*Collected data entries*
○ ○ ○

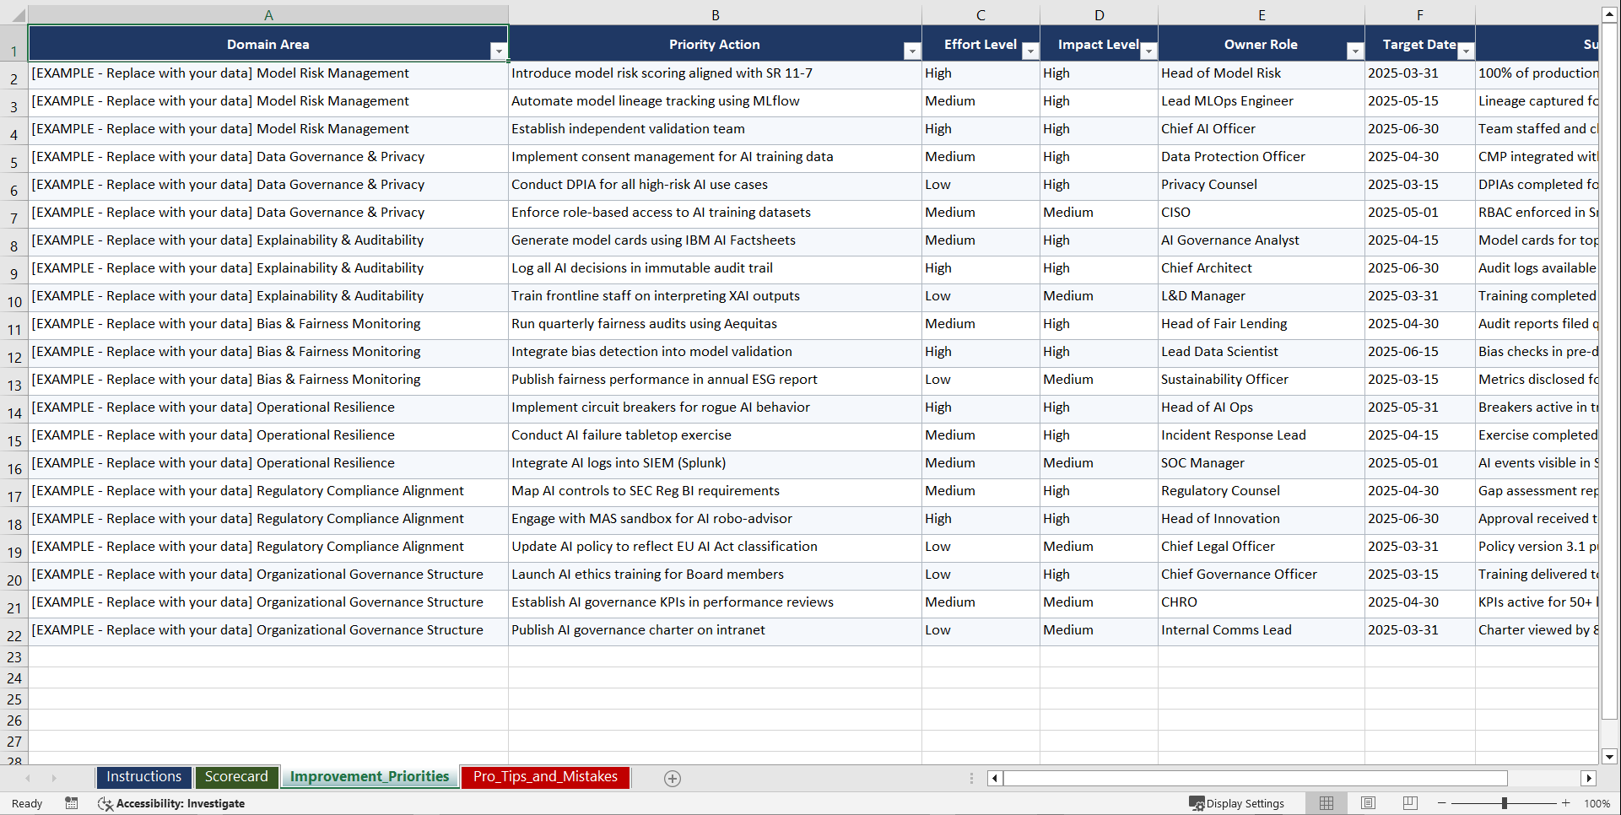Select column B header
Image resolution: width=1621 pixels, height=815 pixels.
715,14

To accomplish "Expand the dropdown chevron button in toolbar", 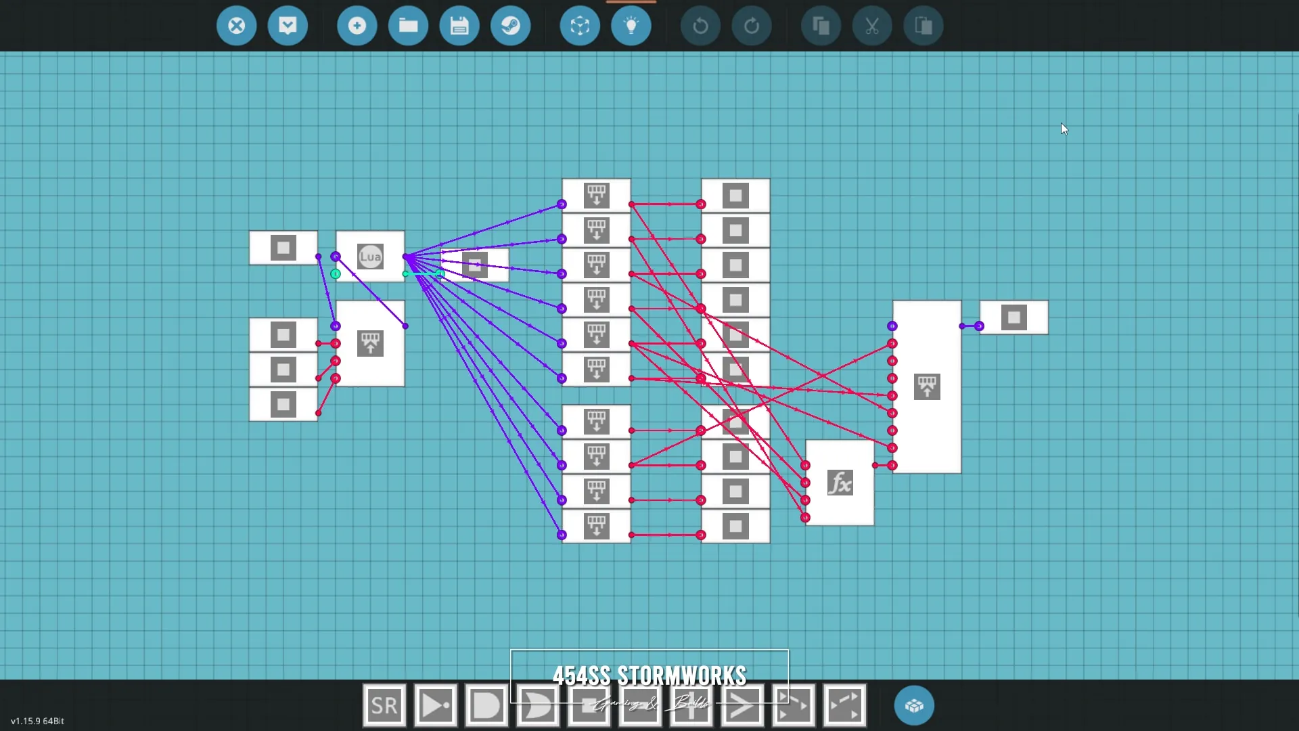I will tap(288, 26).
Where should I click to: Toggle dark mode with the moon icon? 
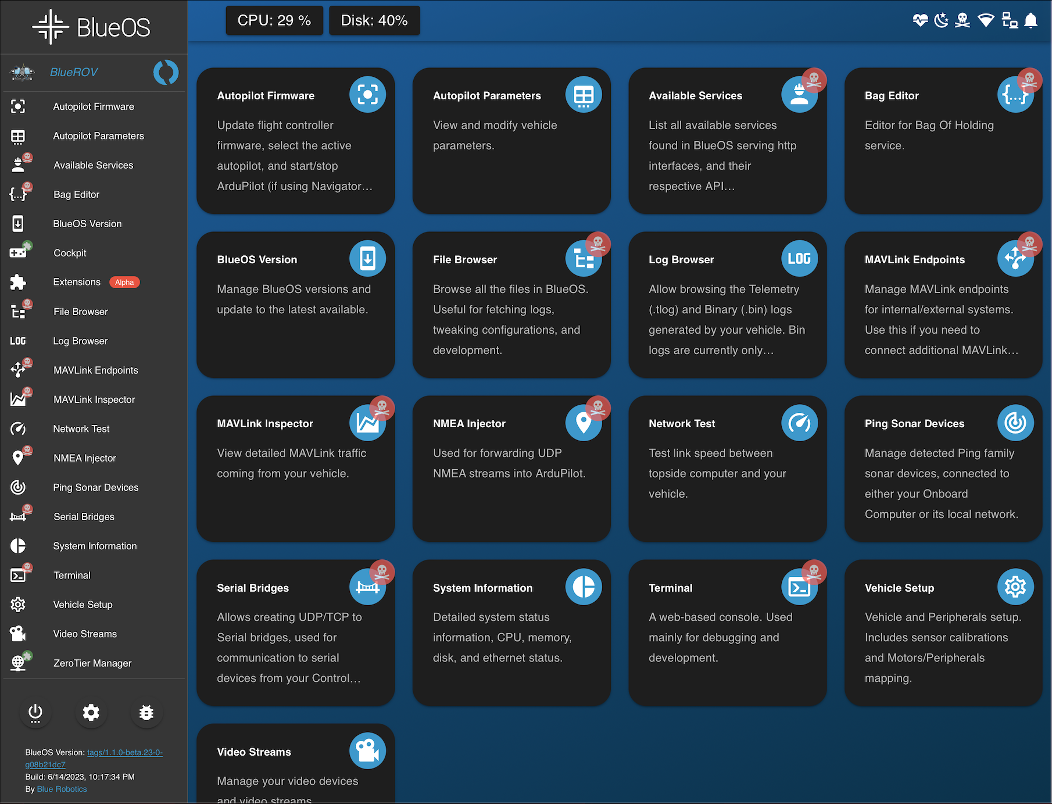click(942, 21)
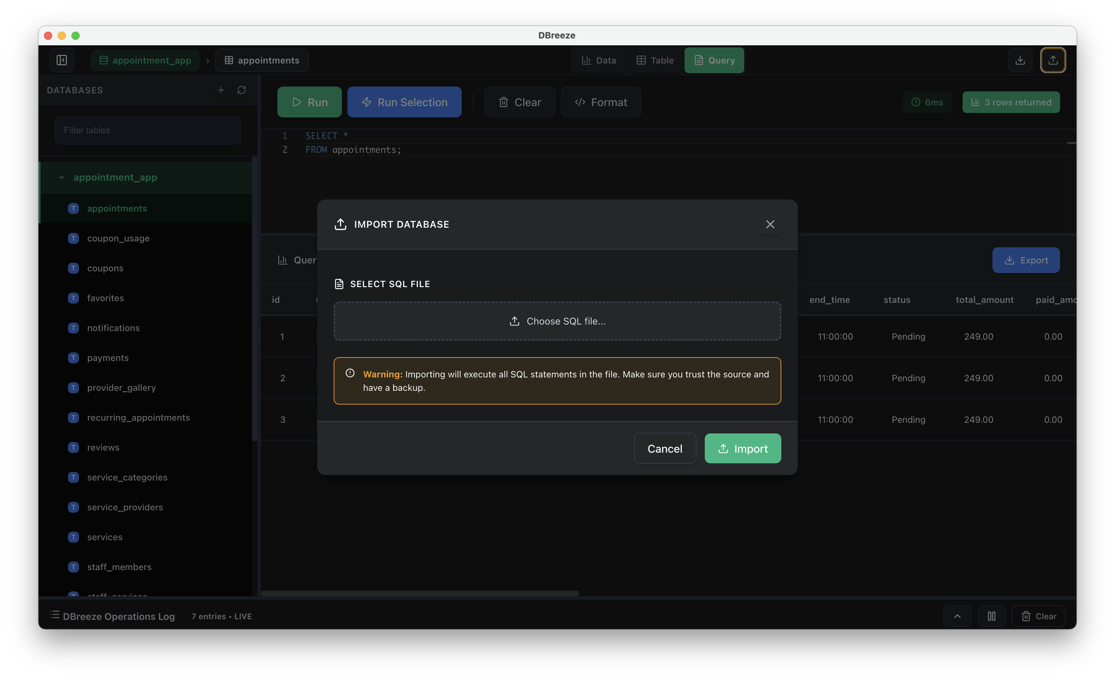
Task: Refresh the databases list
Action: coord(242,90)
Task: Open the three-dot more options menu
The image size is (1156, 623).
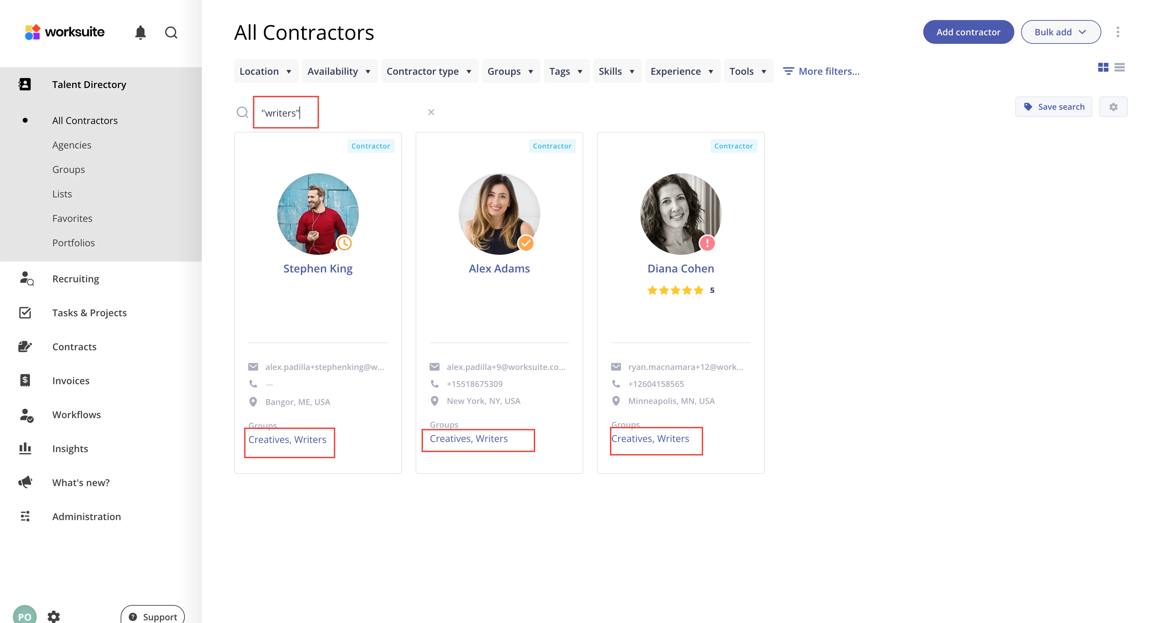Action: coord(1117,32)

○ ○ ○

*Exercise*
Look above for the line containing "Where should I", then retype it and each line after it to the end of the records, exactly and without pictures.

*Solution*
Where should I click to: Toggle dark mode with the moon icon? 
click(942, 21)
Task: Refresh the databases list
Action: coord(242,90)
Task: Open the three-dot more options menu
The image size is (1156, 623).
Action: coord(1117,32)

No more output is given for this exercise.